Plus qu’un simple héritage, la culture devient alors une « construction personnelle », une élaboration dynamique qui correspond à l’activité de celui qui cherche à comprendre, une mise en mouvement où l’héritage d’une tradition éclaire une question présente ou un problème actuel (Meirieu, 1995, 1997 ; Simard, 1999). Enseigner, selon cette perspective, ce n’est pas seulement expliquer, exposer, clarifier, expliciter les savoirs afin que les élèves puissent saisir leurs contenus de vérité, ce n’est pas seulement faire connaître aux élèves les productions culturelles les plus significatives, mais aussi les resituer au sein des questions, des problèmes et des besoins qui, dans l’histoire et la culture des hommes, ont rendu possible leur élaboration. C’est à notre sens une approche qui permet de « défossiliser », de « dépétrifier » et de décloisonner les savoirs (Meirieu, 1995), de les rendre à la vie en quelque sorte et de les dégager de leur neutralité scolaire en les réinscrivant dans leur contexte d’émergence, dans l’histoire et les questions de ceux et celles qui ont cherché à comprendre.

Deux formes de compréhension sont visées par cet enseignement : a) la compréhension du contenu de vérité ; b) la compréhension des conditions génétiques (Warnke, 1991 ; Simard, 1999).
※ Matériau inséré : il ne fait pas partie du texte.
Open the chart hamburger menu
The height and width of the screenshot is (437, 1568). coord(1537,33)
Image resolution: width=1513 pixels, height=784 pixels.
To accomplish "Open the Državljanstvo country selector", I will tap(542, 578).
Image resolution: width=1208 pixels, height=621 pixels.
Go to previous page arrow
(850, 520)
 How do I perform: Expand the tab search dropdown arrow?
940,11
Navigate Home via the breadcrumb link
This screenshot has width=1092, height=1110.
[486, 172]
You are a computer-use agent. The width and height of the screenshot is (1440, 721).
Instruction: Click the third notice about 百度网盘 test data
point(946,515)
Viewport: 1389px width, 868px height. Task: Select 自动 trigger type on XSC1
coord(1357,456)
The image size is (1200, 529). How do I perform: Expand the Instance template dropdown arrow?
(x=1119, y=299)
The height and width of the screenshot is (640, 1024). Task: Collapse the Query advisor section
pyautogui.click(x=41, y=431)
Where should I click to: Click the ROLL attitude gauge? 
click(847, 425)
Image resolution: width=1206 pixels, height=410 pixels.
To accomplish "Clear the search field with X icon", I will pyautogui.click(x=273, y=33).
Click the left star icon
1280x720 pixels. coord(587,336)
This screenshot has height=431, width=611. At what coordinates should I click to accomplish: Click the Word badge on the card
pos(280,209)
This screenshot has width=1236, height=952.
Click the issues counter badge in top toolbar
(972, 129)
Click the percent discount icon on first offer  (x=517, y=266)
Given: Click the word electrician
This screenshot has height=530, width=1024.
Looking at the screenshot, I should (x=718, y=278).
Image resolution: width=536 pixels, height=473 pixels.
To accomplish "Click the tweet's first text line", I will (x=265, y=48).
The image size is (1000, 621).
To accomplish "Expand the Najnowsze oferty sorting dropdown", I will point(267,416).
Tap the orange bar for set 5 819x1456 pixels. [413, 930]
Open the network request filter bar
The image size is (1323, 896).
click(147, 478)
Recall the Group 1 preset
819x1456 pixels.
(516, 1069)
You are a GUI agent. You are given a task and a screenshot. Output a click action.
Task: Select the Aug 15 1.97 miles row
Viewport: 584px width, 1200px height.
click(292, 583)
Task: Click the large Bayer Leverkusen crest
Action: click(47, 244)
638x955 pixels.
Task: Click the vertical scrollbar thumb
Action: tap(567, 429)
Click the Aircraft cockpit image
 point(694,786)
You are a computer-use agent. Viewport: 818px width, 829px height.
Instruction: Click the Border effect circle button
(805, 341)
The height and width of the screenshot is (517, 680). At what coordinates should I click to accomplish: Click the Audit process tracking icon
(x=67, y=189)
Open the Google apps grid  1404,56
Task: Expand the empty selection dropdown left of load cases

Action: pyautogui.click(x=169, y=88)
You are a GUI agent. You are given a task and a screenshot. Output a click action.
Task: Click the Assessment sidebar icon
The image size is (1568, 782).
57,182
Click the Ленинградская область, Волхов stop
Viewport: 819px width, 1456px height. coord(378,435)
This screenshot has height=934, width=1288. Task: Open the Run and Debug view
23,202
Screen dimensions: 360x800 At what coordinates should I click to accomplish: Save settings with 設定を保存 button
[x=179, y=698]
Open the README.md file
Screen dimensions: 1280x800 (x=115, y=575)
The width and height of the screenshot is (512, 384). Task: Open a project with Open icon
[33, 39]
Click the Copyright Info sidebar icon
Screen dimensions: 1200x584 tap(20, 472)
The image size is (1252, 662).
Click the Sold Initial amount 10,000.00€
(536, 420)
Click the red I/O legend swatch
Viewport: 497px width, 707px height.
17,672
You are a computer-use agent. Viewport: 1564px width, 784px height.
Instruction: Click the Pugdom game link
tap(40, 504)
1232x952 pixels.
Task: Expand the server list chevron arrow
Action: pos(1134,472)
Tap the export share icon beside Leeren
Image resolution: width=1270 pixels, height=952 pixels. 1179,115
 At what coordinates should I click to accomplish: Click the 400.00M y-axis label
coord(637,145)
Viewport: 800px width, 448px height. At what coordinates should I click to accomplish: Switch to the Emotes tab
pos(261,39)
Dans la première forme, comprendre pour l’élève, c’est percevoir la vérité de ce qui est enseigné, c’est comprendre, par exemple, le phénomène de la réfraction en physique, être capable de calculer la tangente d’un arc ou d’un angle. Dans un autre sens, la compréhension a trait à la connaissance des circonstances historiques, culturelles et sociales qui sous-tendent l’élaboration d’un savoir. Dans ce cas, comprendre, c’est reconstituer en quelque sorte la genèse de ce qui a permis l’émergence d’un savoir. On peut donc s’intéresser à un objet du point de vue de son contenu de vérité comme on peut l’examiner sous un angle généalogique.

Ainsi comprise, la tâche de la pédagogie apparaît largement herméneutique. Non seulement a-t-elle pour rôle d’expliquer, d’exposer et de clarifier des savoirs afin que les élèves puissent s’approprier leurs contenus de vérité, mais encore doit-elle les resituer au sein des circonstances historiques et culturelles qui ont permis leur émergence et se mettre à l’écoute de l’éclairage qu’ils apportent aux questions actuelles.

Conclusion

Partant de la réforme actuelle qui vise à remettre la culture au centre de l’activité éducative et scolaire, nous avons voulu contribuer à la clarification d’un enseignement qui désire s’inscrire dans une perspective de rehaussement culturel de la formation. Cette clarification, nous l’avons développée autour de la prolifération-spécialisation des savoirs et nous avons proposé des conditions d’une pédagogie de la culture à partir d’une approche herméneutique.

Mais cette démarche n’est pas qu’abstraite, toute théorique et spéculative. Elle concerne chaque enseignant, chaque fois qu’il se propose d’instruire et d’éduquer des jeunes, chaque fois qu’il se propose de transmettre une partie de « l’expérience humaine considérée comme culture » (Forquin, 1989, p. 12). Ainsi se dessine l’un des mandats de l’éducation à venir : mettre en oeuvre des conditions qui permettent aux élèves de s’approprier, d’intégrer et d’organiser les connaissances en un tout cohérent, original et personnel, de se situer au sein des problèmes et des réalités complexes de son temps, dans son identité humaine et dans l’histoire.

Le rehaussement culturel de l’école québécoise est l’une des bonnes intentions qui justifient la réforme actuelle. Mais après l’avoir dit et répété, le plus difficile reste encore de le faire, de le réaliser jour après jour, à l’école et dans la classe, là où la culture se vit et se partage, se forme et se prépare. Au regard de ce défi, nous pensons que le point de vue herméneutique éclaire une des voies de rehaussement de la formation culturelle des élèves.